Photo credit: Laura Kerr

In these circumstances vaccination is not routine. It was a walk of over an hour to reach a health post, on a certain day, with the hope that the vaccine was available. It relies on the transport and health staff to get the vaccines to where they need to be (and kept at below 5%C)  from the larger health centres to the health post on a certain day. It also needs an adequate number of children being present to allow a vaccine vial to be opened to reduce wastage, and for parents to know on what days and at what age children were scheduled to be vaccinated. 

For children living in Shalalake, immunisation is an essential service to stave off a number of preventable diseases such as life-threatening typhoid and diarrhoea, which can be caused by, spread by, or made worse by a lack of clean water.

This week, the WHO and UNICEF released their annual official immunisation coverage estimates. In Ethiopia, coverage of DTP3 (three doses of diphtheria, tetanus and pertussis) remained the same for the third year in a row – 73%. This means that still over a quarter of children in Ethiopia, around 850,000 children, did not receive the vaccines they need. Only 65% children were immunised against measles.

Globally, immunisation coverage rates have remained at 85% for the third year running, and only a slight change from 84% in 2013. With no significant changes in over five years (after an big increase from 72% in 2000), and 1 in 10 children still unable to access any vaccines, have we become complacent? Have we lost the sense of urgency we need to ensure all children are immunised with the 11 WHO recommended vaccines?

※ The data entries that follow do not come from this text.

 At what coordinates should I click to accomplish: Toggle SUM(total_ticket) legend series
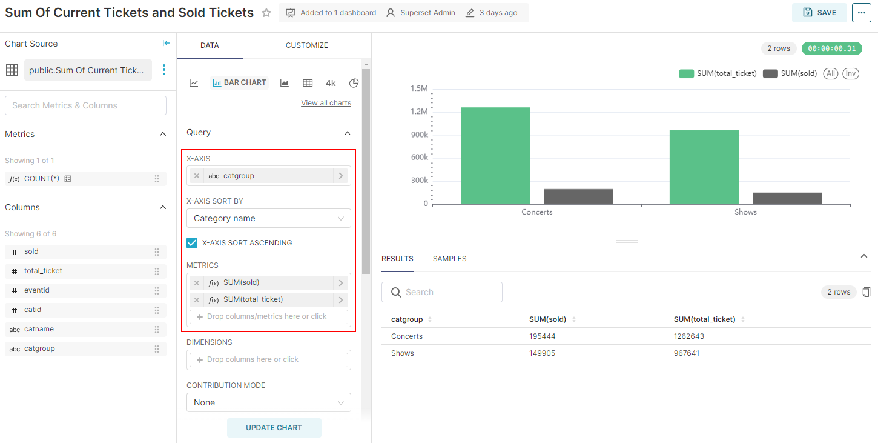click(718, 73)
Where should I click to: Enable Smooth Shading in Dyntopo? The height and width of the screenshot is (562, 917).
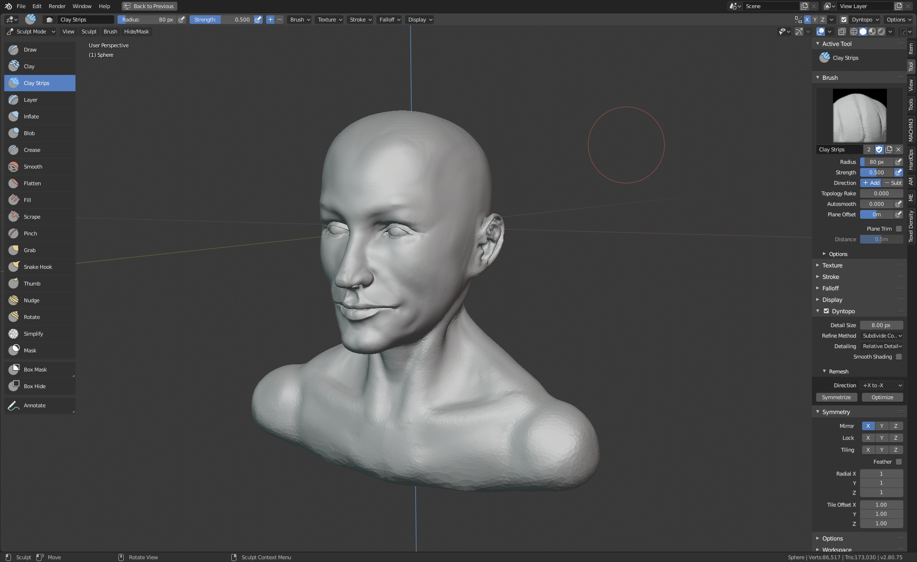(899, 357)
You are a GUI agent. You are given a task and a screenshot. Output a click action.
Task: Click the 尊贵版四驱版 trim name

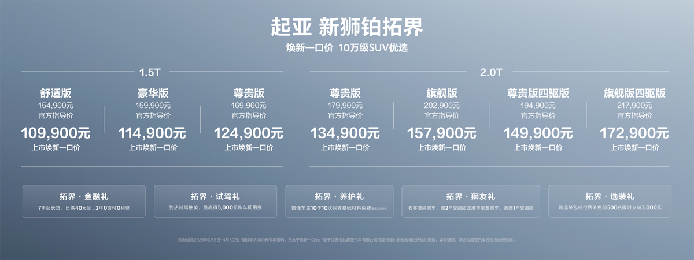538,93
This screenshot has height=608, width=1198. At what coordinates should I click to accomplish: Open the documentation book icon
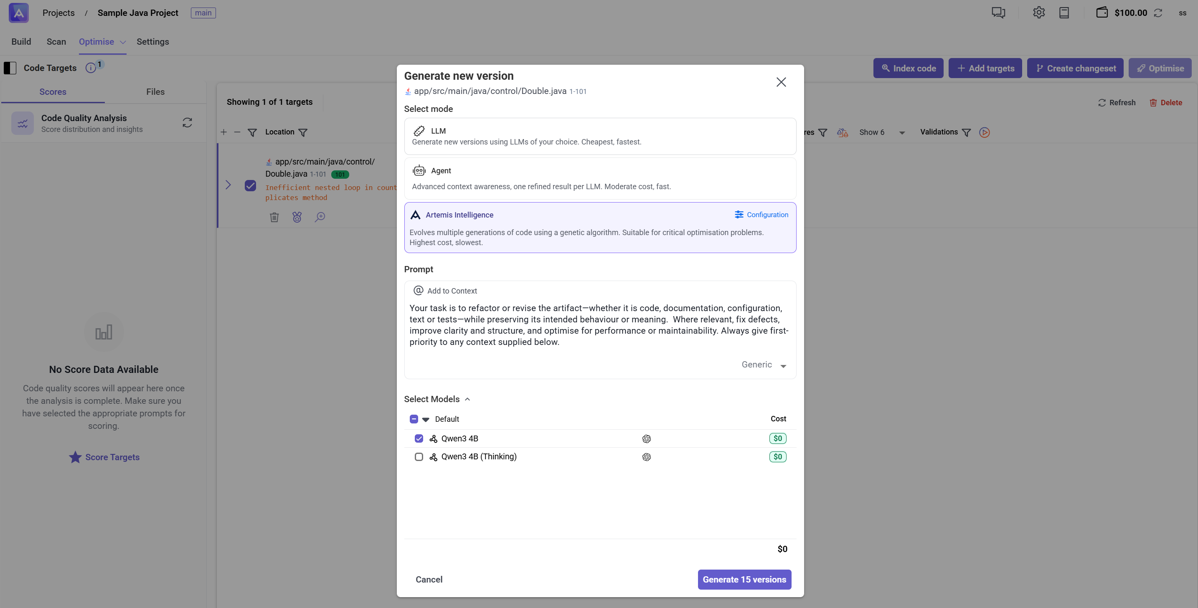pyautogui.click(x=1064, y=13)

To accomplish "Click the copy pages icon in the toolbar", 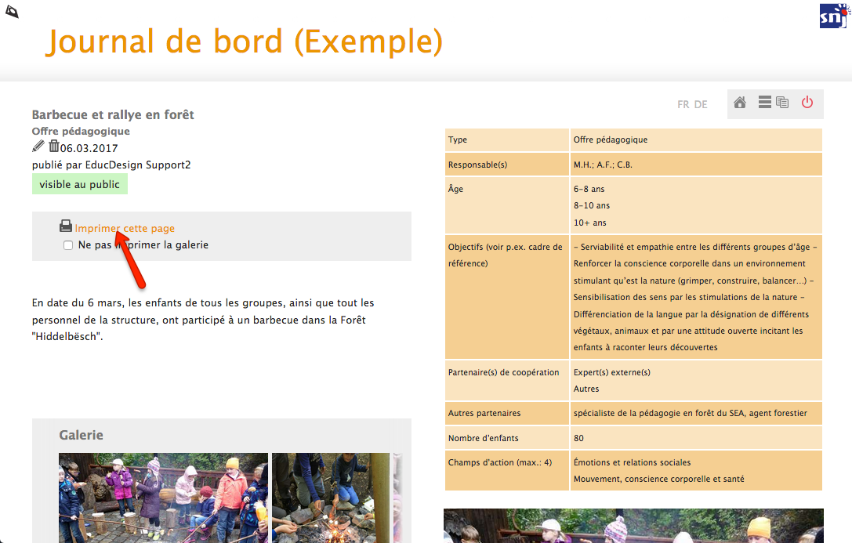I will pyautogui.click(x=782, y=103).
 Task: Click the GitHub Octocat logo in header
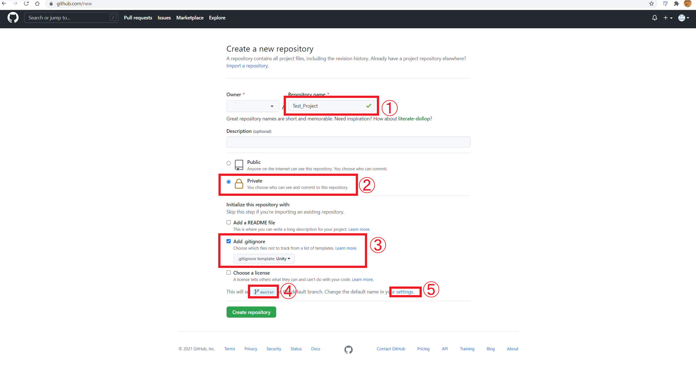(x=13, y=18)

Immunisation reaches more children than any other health intervention and this should rightly be celebrated – millions of lives are saved every year because of improved access to new and underused vaccines. But with this comes the risk that we focus on how far we have come and do not pay enough attention to the inequities and challenges which remain. To move towards universal immunised coverage, we need to find ways to annually reach 20 million more children with DTP3, 45 million more children with a second doses of the measles vaccine, and 76 million children with the three vaccines which help to prevent pneumonia.

To achieve this, I think we need to change the way we talk about immunisation. An immunisation system is made up of a number of components which can both prevent diseases, as well as track disease instances and respond to outbreaks – while at the same time being a critical point of contact for a number of other primary health care interventions such as antenatal care, regular checks for malnutrition, and education around how to prevent malaria. In many ways, it is beyond just a ‘routine’ service and has many wider benefits. The Khyber Pakhunkhwa health department in Pakistan has recently recognised this too, rebranding their routine immunisation services as essential.

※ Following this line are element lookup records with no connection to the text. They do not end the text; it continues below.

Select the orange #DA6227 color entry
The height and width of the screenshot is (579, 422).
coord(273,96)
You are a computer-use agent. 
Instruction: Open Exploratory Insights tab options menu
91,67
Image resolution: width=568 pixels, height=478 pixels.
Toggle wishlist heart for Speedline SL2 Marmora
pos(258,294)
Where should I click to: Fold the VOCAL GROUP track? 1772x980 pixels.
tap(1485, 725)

For me, and most importantly, it is the right to access vaccination no matter who you are and where you live. It is an essential, often life-saving, health intervention that for the world’s poorest people, is something they cannot, and should not, live without. For the families in Shalalake, it is the essential and perhaps only protection against unnecessary illness. For example, the rotavirus vaccine can help prevent against some of the most dangerous forms of diarrhoea, spread through a lack of clean water and sanitation.

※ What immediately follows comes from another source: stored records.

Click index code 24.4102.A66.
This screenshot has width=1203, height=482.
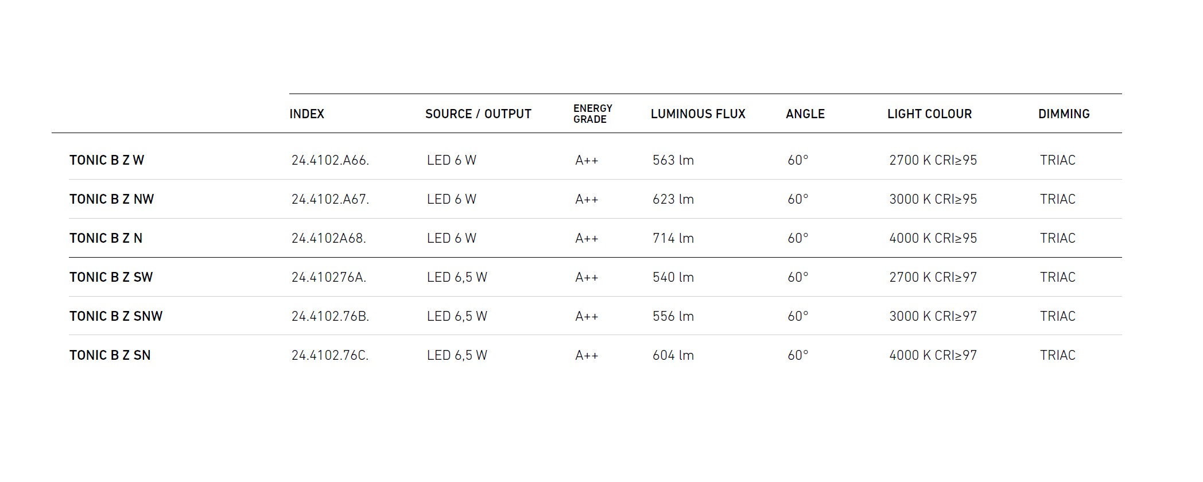point(330,161)
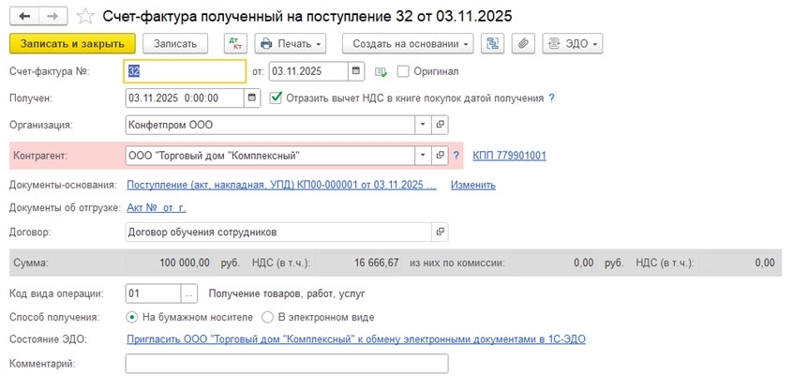Show Дт/Кт accounting entries
The height and width of the screenshot is (390, 793).
[234, 44]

For me, we need to reframe how we talk about immunisation. We cannot let complacency set in for a service we deem to simply be ‘routine’. The power of vaccines to save lives, to prevent illness, to bring positive economic impact to a community, and to be a platform to drive equitable access to all health services for all makes immunisation services essential to every single person. From now on, I’ll be advocating for strong, sustainably financed essential immunisation services – only through this can we achieve universal immunisation for all.